This exercise calls for duplicating every entry below exactly, without the images.

---- Provided entries

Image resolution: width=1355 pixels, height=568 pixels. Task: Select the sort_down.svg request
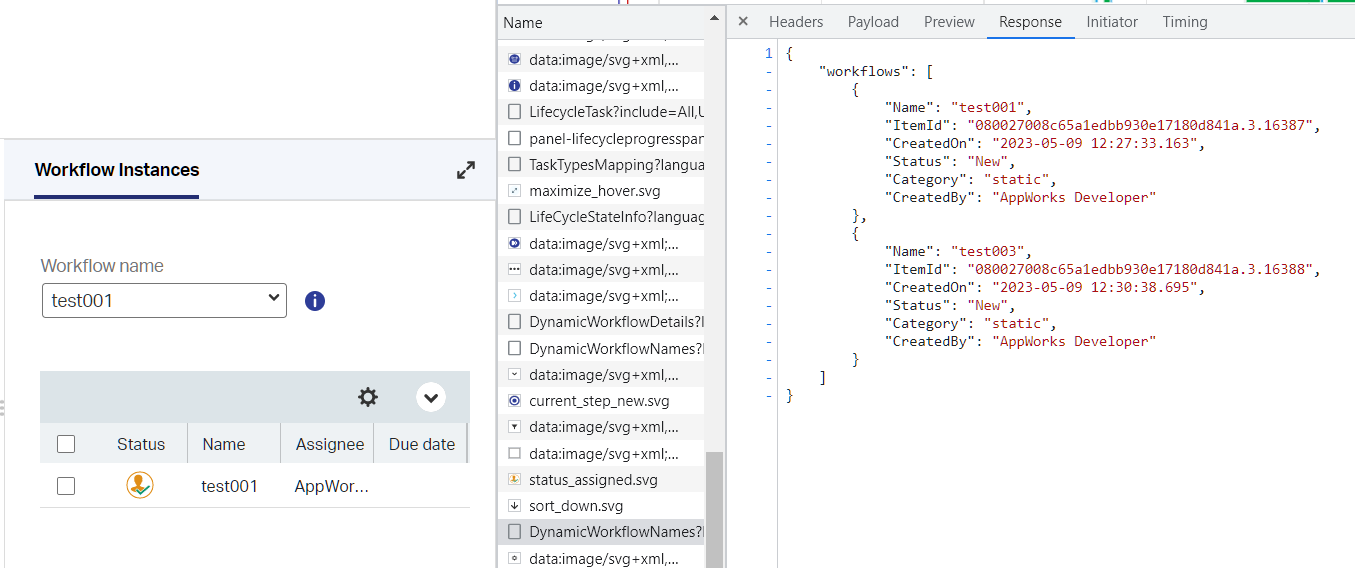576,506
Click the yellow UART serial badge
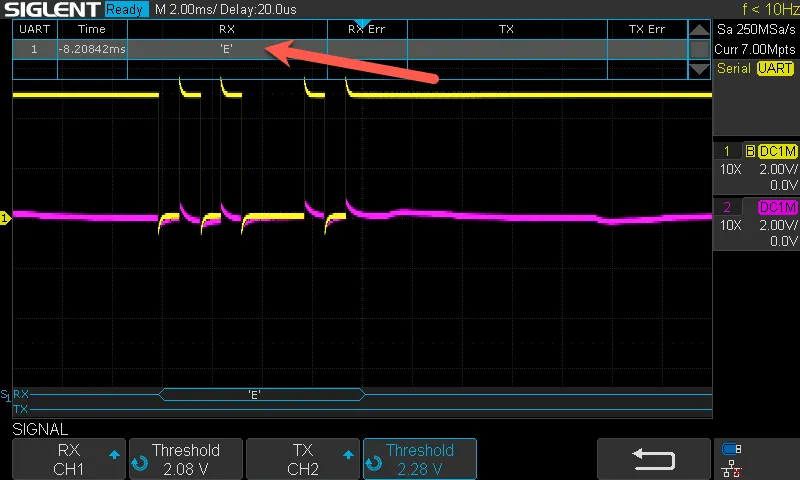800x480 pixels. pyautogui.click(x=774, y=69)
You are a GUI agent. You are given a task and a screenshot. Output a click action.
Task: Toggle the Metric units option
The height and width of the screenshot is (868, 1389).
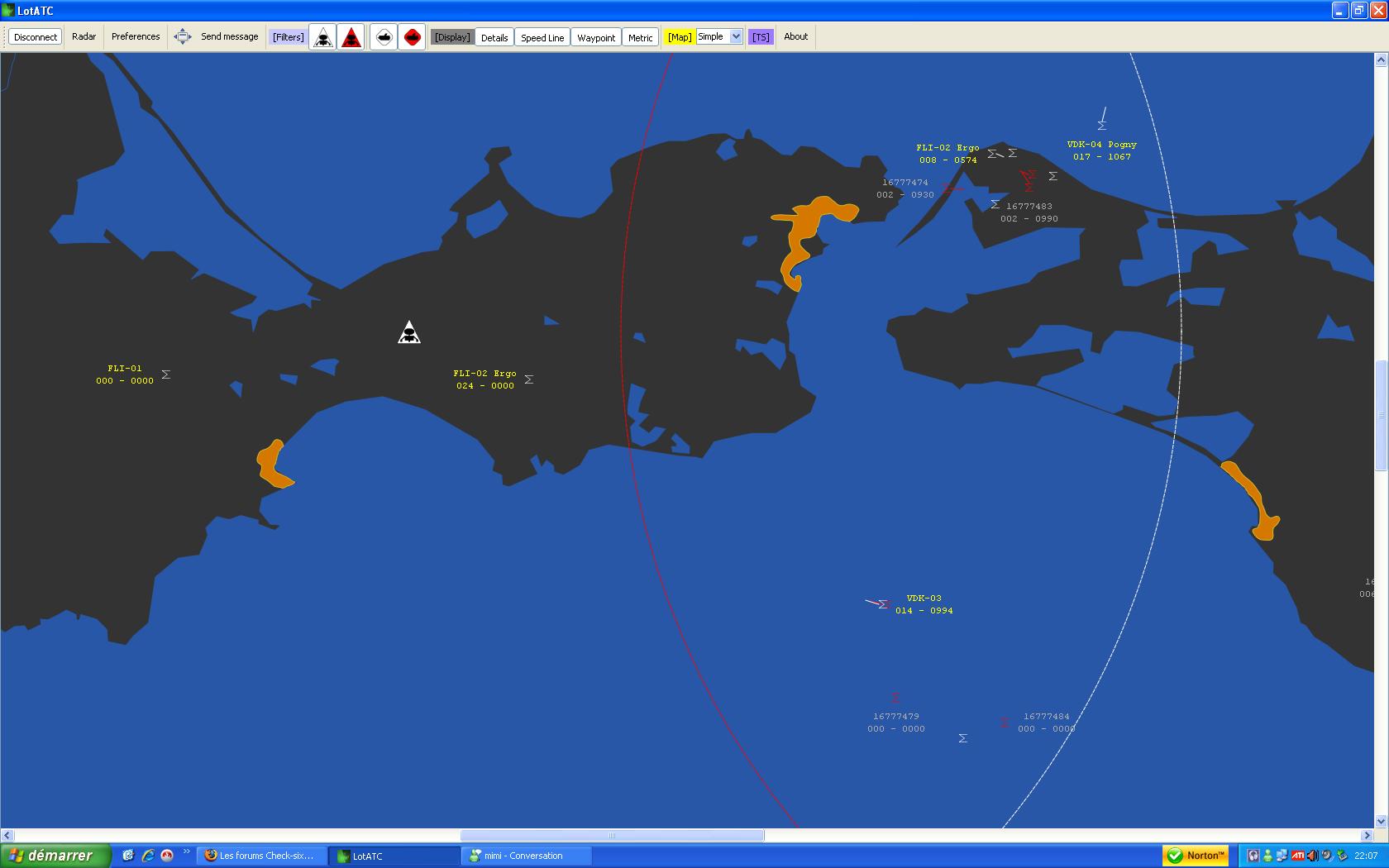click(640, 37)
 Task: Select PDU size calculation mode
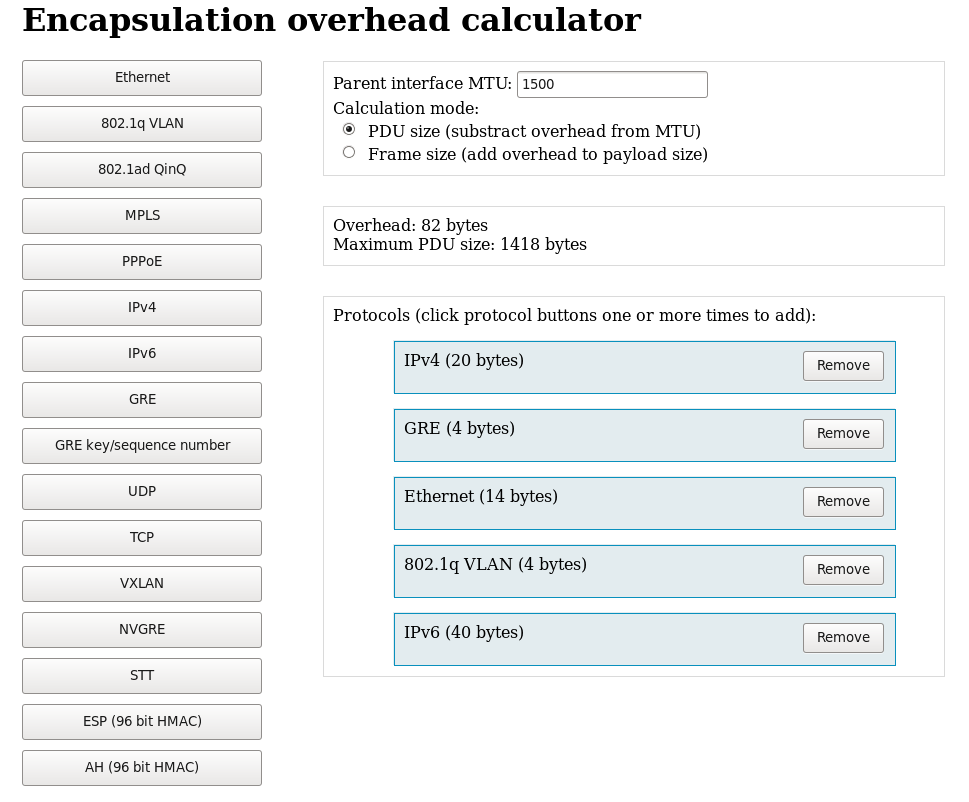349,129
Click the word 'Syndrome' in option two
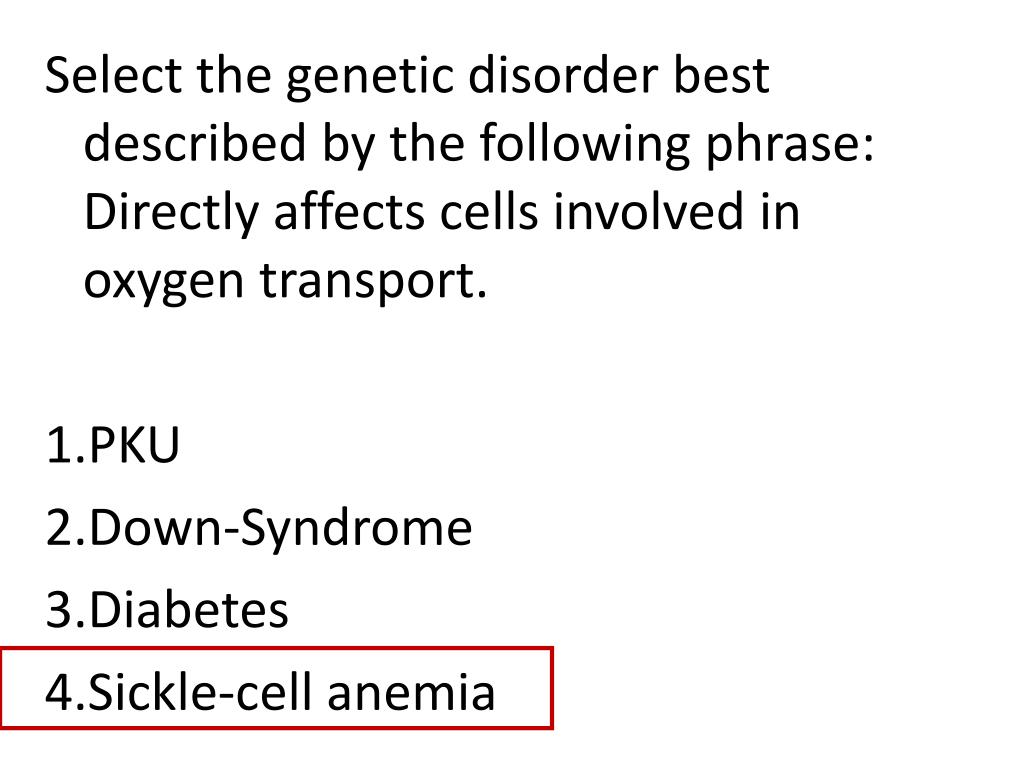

--------

Worked solution ▸
Image resolution: width=1355 pixels, height=568 pixels. Task: Select the sort_down.svg request
576,506
Click the yellow UART serial badge
800x480 pixels. pyautogui.click(x=774, y=69)
You are a GUI agent. You are given a task and a screenshot. Output a click action.
Task: Toggle the Metric units option
The height and width of the screenshot is (868, 1389).
click(640, 37)
 Task: Select PDU size calculation mode
349,129
Click the word 'Syndrome' in option two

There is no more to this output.